In the listing below, locate the line containing "Image resolution: width=1080"; reproduce that line and all lines that follow it, unchanged.

Material for this exercise
• • • •

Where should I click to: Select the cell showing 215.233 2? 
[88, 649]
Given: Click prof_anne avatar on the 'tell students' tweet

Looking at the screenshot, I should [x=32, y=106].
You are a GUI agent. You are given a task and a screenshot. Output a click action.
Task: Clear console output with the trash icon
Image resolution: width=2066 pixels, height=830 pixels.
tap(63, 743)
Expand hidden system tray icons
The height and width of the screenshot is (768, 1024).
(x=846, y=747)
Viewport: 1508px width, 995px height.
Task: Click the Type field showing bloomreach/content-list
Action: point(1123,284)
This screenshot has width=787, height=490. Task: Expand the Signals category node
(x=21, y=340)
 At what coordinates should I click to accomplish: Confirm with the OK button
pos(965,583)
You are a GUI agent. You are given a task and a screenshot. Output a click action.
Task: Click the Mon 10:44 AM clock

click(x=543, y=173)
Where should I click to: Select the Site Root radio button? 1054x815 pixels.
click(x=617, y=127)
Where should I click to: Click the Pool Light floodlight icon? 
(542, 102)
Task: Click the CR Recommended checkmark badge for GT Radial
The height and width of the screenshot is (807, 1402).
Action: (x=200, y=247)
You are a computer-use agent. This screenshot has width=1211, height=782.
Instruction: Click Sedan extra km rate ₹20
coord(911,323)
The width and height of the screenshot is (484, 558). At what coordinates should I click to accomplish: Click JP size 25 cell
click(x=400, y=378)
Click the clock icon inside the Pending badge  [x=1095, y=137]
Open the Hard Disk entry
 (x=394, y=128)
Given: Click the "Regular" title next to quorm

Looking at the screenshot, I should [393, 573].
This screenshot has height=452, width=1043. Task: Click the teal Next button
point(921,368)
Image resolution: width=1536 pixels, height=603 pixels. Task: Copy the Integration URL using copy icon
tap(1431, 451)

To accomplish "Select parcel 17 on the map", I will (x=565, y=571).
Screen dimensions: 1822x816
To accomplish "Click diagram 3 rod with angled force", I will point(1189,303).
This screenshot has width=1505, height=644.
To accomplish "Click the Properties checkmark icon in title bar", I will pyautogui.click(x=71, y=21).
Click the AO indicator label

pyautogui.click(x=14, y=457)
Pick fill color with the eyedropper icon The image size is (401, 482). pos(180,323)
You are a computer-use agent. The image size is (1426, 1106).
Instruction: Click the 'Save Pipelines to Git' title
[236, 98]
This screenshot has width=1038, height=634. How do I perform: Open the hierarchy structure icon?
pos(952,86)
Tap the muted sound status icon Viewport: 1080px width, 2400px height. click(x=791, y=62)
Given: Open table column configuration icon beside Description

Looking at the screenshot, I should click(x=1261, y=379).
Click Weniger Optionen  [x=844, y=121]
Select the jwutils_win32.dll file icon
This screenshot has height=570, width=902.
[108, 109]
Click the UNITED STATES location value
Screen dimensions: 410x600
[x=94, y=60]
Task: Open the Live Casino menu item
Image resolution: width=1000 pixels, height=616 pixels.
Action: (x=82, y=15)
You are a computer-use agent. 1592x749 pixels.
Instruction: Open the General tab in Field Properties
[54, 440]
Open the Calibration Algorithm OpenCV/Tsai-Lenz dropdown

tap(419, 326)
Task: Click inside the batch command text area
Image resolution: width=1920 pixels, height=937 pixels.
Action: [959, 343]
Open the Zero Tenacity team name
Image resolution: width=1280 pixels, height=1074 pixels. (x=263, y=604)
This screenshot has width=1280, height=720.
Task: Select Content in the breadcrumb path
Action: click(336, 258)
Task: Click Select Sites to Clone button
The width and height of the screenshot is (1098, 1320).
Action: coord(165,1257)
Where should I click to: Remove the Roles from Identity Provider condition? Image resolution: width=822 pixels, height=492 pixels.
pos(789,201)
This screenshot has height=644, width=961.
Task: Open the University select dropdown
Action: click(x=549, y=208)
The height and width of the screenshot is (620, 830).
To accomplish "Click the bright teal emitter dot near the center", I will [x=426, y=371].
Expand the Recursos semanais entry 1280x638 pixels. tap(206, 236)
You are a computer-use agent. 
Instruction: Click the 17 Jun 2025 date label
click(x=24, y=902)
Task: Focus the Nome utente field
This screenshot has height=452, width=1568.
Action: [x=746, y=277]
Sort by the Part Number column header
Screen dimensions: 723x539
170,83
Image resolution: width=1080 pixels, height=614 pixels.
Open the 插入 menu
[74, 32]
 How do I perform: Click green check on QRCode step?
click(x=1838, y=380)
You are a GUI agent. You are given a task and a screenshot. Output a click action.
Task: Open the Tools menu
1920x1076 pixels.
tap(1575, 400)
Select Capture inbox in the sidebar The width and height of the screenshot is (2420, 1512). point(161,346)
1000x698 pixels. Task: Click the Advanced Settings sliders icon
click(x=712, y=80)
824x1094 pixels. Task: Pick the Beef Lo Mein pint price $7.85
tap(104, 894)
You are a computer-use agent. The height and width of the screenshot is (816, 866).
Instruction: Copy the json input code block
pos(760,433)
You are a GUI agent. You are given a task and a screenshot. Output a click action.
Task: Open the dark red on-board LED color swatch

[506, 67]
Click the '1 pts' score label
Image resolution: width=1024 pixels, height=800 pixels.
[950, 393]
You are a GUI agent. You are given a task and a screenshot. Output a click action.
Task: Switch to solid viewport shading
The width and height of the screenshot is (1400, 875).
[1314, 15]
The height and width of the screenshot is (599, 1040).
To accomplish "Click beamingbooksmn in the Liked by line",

• • • •

Result for this exercise
Image resolution: width=1080 pixels, height=614 pixels.
Open the 插入 menu
[74, 32]
 How do I perform: Click green check on QRCode step?
click(x=1838, y=380)
You are a GUI agent. You are given a task and a screenshot. Output a click action.
Task: Open the Tools menu
1920x1076 pixels.
tap(1575, 400)
Select Capture inbox in the sidebar The width and height of the screenshot is (2420, 1512). point(161,346)
1000x698 pixels. Task: Click the Advanced Settings sliders icon
click(x=712, y=80)
824x1094 pixels. Task: Pick the Beef Lo Mein pint price $7.85
tap(104, 894)
You are a computer-use agent. The height and width of the screenshot is (816, 866).
Instruction: Copy the json input code block
pos(760,433)
You are a GUI agent. You are given a task and a screenshot. Output a click action.
Task: Open the dark red on-board LED color swatch

[506, 67]
Click the '1 pts' score label
Image resolution: width=1024 pixels, height=800 pixels.
[950, 393]
You are a GUI agent. You are given a task and a screenshot. Output a click action.
Task: Switch to solid viewport shading
The width and height of the screenshot is (1400, 875).
[1314, 15]
The height and width of the screenshot is (599, 1040).
To accomplish "Click beamingbooksmn in the Liked by line",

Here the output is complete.